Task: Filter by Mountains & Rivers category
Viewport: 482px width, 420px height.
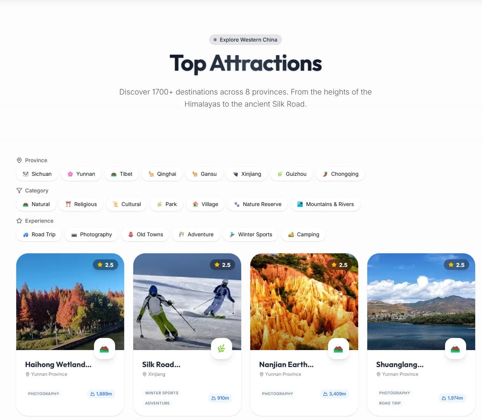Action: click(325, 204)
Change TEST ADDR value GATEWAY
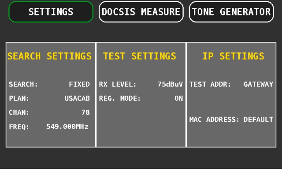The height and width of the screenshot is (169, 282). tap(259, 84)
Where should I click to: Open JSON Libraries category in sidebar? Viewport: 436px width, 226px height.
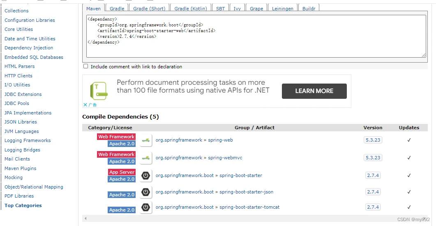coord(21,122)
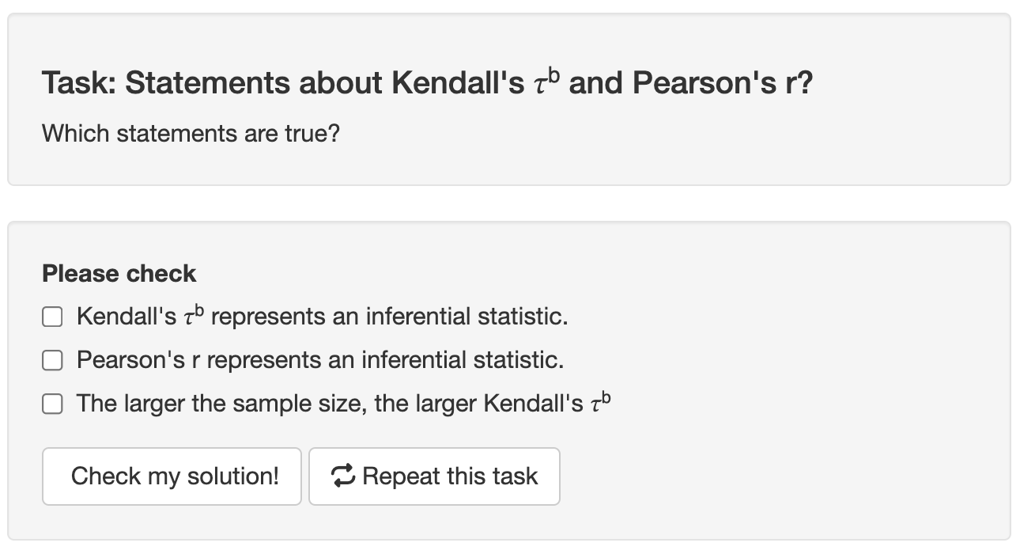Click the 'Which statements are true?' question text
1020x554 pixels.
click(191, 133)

---+---

**Task to complete**. Omit the pictures and reproduce the listing exactly.

**Written reply**.
Task: Filter by Mountains & Rivers category
Viewport: 482px width, 420px height.
Action: click(325, 204)
Change TEST ADDR value GATEWAY
The height and width of the screenshot is (169, 282). tap(259, 84)
Where should I click to: Open JSON Libraries category in sidebar? Viewport: 436px width, 226px height.
coord(21,122)
Click the 'Which statements are true?' question text
1020x554 pixels.
click(191, 133)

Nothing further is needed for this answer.